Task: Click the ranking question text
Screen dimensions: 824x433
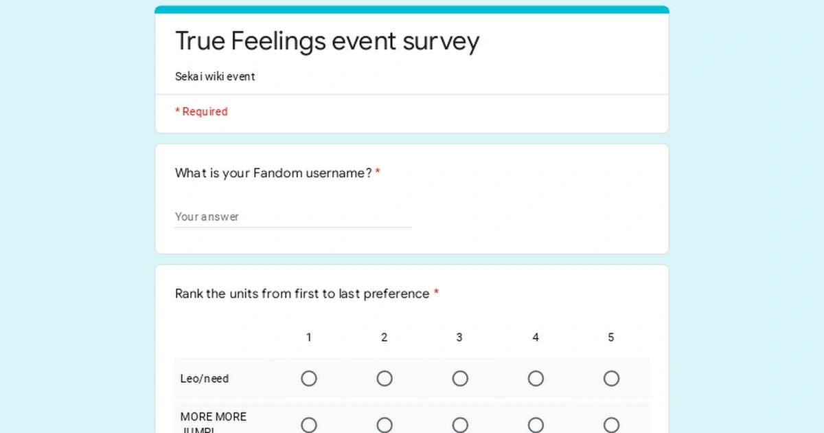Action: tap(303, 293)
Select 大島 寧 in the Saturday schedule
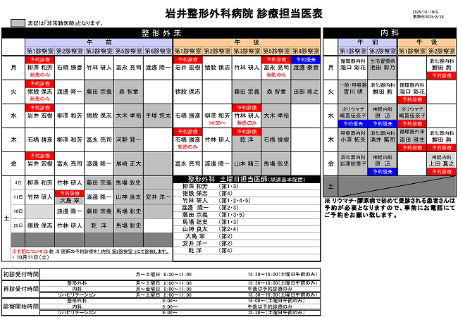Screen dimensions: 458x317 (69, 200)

...

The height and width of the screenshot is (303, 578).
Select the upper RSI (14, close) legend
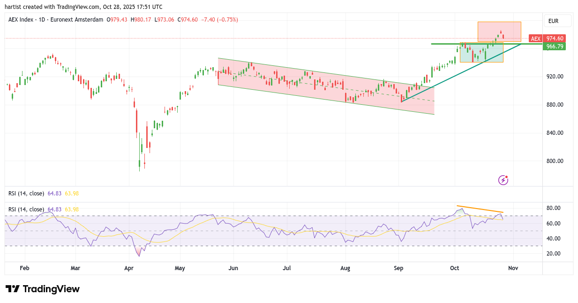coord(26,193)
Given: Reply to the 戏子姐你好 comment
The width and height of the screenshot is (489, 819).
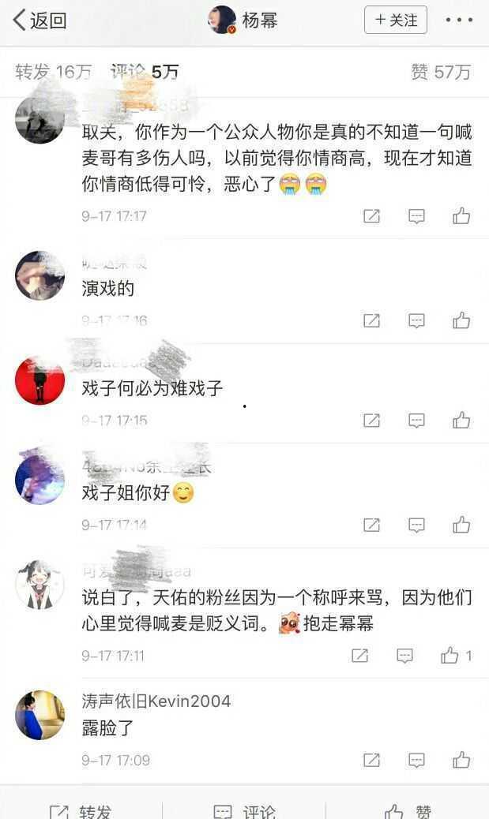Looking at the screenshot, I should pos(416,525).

* * *

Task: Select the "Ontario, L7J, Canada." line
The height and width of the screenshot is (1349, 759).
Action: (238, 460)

_WORK ORDER:_
Scan the records above for the string "Task", then report every line that contains it.

_YOUR RESPONSE:_
Task: Click the ranking question text
Task: Select the "Ontario, L7J, Canada." line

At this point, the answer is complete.